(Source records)

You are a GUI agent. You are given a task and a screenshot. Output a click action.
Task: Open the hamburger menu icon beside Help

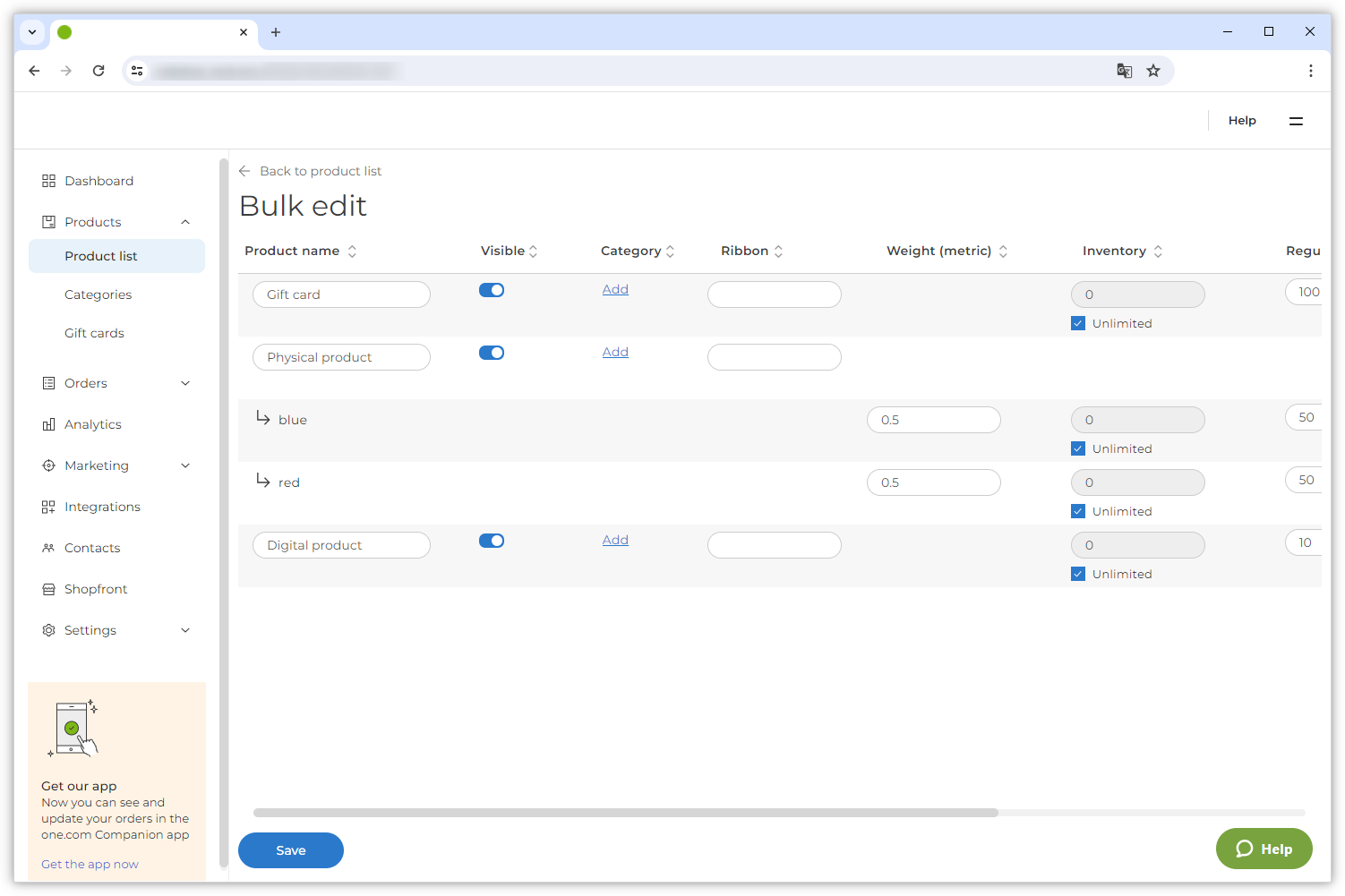(x=1296, y=121)
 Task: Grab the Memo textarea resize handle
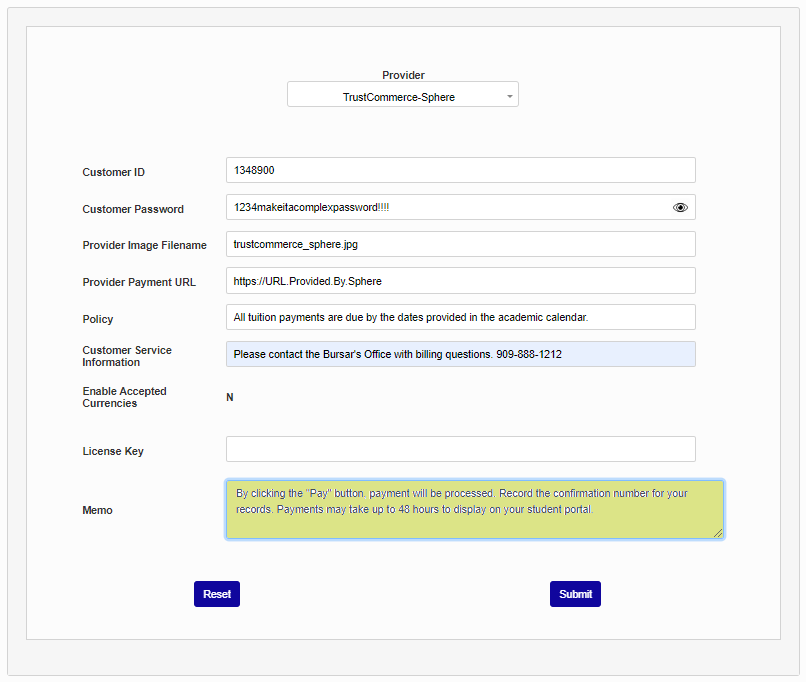click(x=718, y=533)
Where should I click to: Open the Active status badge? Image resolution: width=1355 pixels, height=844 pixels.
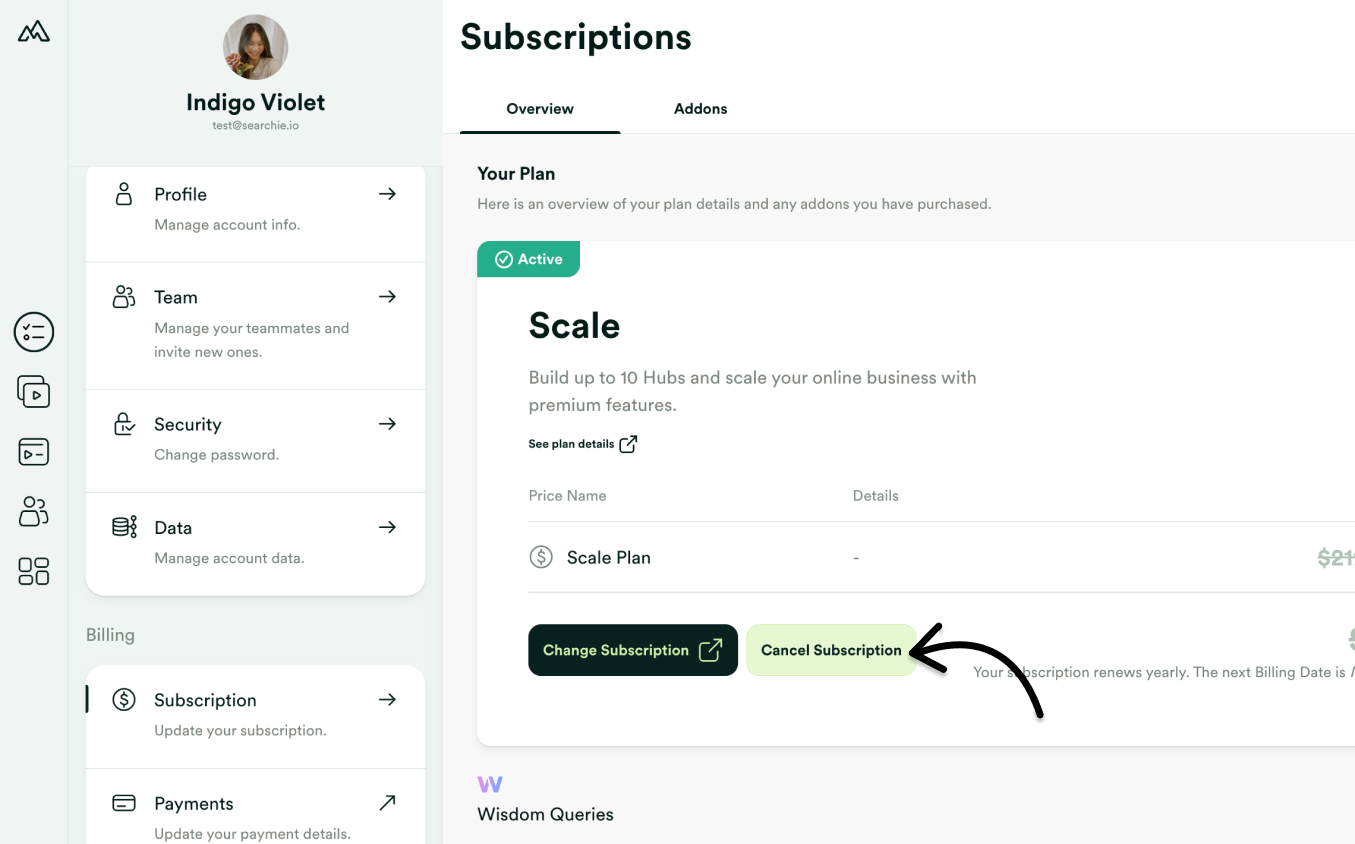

### [EXERCISE]
What you return must match the data above exactly, with no images included.

### [SOLUTION TO THIS TASK]
You are a GUI agent. You are given a task and a screenshot. Output a click action.
Task: Open the hamburger menu icon beside Help

(x=1296, y=121)
 Task: Grab the Memo textarea resize handle
click(x=718, y=533)
Where should I click to: Open the Active status badge? Image resolution: width=1355 pixels, height=844 pixels.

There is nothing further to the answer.